Model: qwen2.5-coder:7b or qwen2.5-coder:14b

  • Size: 4.5 GB / 9 GB
  • Context: 32K tokens
  • Tool Support: Good
  • Autonomous Behavior: Good
  • Why: Specifically trained for coding tasks. Note: Use Qwen 2.5, NOT Qwen 3.
ollama pull qwen2.5-coder:7b
# or for more capability:
ollama pull qwen2.5-coder:14b

Mistral (General Purpose)

Model: mistral:7b

  • Size: 4 GB
  • Context: 32K tokens
  • Tool Support: Good
  • Autonomous Behavior: Good
  • Why: Fast, efficient, and good at following instructions.
ollama pull mistral:7b

Models to Avoid

Qwen3-Coder

Problem: Despite supporting tool calling, Qwen3-Coder is trained more as a "helpful assistant" and tends to suggest code in markdown blocks rather than using write_file to implement changes directly.

Status: Works for reading files and analysis, but not recommended for autonomous coding.

DeepSeek-Coder-V2

Problem: Does not support tool calling at all.

Error: "registry.ollama.ai/library/deepseek-coder-v2:latest does not support tools"

StarCoder / CodeLlama (older versions)

Problem: Most older coding models don't support tool calling or do it poorly.

How to Verify Tool Support

Check if a model supports tools on the Ollama library page:

https://ollama.com/library/<model-name>

Look for the "Tools" tag in the model's capabilities.

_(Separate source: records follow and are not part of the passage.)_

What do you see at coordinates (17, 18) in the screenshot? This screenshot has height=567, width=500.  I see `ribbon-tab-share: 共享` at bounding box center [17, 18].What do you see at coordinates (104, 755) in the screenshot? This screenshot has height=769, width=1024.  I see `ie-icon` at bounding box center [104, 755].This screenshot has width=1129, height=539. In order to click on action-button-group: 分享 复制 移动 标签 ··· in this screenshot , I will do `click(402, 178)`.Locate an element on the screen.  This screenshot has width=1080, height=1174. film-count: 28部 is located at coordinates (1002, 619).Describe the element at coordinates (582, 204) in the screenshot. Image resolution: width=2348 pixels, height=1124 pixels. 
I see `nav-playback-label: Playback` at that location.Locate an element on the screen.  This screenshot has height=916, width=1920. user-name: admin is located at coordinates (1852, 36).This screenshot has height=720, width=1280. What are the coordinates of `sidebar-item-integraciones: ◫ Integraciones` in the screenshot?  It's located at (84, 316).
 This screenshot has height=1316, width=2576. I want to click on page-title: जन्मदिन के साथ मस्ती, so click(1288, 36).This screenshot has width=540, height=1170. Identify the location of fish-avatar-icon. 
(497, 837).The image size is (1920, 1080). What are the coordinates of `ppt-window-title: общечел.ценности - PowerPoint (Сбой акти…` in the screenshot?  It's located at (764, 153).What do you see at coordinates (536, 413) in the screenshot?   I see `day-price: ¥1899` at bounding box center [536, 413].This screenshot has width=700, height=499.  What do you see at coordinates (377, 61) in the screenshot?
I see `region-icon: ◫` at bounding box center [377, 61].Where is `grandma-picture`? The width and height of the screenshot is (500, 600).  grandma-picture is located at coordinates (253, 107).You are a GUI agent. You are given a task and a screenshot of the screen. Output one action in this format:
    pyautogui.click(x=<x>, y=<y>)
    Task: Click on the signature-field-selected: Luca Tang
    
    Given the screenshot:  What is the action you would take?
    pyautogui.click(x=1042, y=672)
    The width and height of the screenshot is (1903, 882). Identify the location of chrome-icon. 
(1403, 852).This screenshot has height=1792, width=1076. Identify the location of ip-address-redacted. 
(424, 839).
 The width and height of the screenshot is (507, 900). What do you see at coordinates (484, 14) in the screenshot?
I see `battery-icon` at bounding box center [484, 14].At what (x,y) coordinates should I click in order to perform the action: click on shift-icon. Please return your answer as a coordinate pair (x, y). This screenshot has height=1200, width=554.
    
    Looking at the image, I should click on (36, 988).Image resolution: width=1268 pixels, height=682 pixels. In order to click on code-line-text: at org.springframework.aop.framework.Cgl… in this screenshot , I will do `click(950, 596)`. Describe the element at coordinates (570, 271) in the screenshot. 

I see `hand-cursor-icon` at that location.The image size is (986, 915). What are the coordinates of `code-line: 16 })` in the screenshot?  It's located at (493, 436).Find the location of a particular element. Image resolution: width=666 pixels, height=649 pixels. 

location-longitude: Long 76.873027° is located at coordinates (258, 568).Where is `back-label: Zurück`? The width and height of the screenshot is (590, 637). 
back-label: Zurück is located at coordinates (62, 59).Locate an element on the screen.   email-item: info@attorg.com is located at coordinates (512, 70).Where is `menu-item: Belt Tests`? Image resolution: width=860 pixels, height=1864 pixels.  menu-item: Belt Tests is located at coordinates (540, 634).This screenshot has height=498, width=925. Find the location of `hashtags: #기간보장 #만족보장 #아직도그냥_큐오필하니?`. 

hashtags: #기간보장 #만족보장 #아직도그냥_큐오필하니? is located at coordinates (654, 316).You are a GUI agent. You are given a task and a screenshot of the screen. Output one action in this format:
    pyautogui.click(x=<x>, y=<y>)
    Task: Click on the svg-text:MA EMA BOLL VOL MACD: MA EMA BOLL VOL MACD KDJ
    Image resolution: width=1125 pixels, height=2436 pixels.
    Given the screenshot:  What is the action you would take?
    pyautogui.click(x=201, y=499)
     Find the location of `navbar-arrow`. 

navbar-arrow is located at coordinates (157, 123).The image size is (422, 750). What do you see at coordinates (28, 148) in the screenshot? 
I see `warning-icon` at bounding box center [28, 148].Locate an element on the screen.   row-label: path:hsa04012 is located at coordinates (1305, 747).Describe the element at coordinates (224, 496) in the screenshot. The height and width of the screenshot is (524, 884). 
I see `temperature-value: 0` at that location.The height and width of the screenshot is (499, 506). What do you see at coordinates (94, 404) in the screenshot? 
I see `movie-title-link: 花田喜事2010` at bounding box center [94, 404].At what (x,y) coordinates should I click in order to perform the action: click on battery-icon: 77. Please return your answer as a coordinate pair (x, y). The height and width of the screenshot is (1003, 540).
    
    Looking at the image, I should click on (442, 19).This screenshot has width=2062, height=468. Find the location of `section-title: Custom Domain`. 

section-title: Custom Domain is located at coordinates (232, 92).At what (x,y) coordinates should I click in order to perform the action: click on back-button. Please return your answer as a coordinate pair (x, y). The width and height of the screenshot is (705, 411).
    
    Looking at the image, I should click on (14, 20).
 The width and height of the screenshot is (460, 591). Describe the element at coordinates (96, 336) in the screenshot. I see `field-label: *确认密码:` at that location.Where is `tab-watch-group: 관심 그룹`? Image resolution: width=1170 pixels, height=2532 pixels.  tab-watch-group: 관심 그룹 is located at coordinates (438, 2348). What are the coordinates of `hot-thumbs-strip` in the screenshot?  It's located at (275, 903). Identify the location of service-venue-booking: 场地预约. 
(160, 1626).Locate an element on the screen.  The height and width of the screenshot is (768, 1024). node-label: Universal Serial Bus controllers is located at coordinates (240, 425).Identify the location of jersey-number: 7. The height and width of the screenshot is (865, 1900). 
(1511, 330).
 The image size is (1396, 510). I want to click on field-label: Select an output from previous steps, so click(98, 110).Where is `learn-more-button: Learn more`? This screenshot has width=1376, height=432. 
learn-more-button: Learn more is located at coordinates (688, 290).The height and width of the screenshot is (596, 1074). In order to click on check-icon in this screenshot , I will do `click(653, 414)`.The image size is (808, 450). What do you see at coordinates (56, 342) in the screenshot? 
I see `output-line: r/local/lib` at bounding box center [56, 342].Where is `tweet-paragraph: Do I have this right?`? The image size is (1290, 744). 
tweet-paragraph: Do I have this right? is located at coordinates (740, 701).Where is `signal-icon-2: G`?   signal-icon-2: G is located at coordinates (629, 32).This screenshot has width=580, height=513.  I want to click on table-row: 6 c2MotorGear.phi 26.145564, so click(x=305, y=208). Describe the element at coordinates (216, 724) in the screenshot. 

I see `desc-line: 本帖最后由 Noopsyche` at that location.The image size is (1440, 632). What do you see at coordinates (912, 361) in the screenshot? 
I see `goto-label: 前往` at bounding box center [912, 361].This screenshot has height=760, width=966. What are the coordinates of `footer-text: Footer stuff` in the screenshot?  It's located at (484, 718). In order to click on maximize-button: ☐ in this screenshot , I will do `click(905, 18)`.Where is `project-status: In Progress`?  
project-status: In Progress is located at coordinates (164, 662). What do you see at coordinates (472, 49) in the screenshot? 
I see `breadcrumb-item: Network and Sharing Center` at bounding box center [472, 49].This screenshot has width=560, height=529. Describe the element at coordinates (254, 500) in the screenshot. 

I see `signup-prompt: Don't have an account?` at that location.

You can also check locally:

ollama show <model-name>

Model Selection Criteria

When choosing a model for autonomous coding, prioritize:

  1. Tool Calling Support - Must support function calling natively
  2. Autonomous Behavior - Trained to execute rather than suggest
  3. Context Window - Larger is better for complex projects (32K minimum, 128K ideal)
  4. Size vs Performance - Balance between model size and your hardware
  5. Prompt Adherence - Follows system instructions reliably

Testing a New Model

To test if a model works for autonomous coding:

  1. Select it in the UI dropdown
  2. Ask it to create a simple file: "Create a new file called test.txt with 'Hello World' in it"
  3. Expected behavior: Uses write_file tool and creates the file
  4. Bad behavior: Suggests code in markdown blocks or asks what you want to do

If it suggests code instead of writing it, the model is not suitable for this application.

Context Window Management

Current context usage (approximate):

  • System prompts: ~1,000 tokens
  • Tool definitions: ~300 tokens
  • Per message overhead: ~50-100 tokens
  • Average conversation: 2-5K tokens

Most models will handle 20-30 exchanges before context becomes an issue. The agent loop is limited to 30 turns to prevent context exhaustion.

Performance Notes

Speed: Smaller models (3B-8B) are faster but less capable. Larger models (20B-70B) are more reliable but slower.

Hardware:

  • 8B models: ~8 GB RAM
  • 20B models: ~16 GB RAM
  • 70B models: ~48 GB RAM (quantized)

Recommendation: Start with llama3.1:8b for speed, upgrade to gpt-oss:20b for reliability.

Summary

For this application:

  1. Best overall: gpt-oss:20b (proven autonomous behavior)
  2. Best balance: llama3.1:8b (fast, reliable, well-supported)
  3. For coding: qwen2.5-coder:7b (specialized, but smaller context)

Avoid: Qwen3-Coder, DeepSeek-Coder-V2, any model without tool support.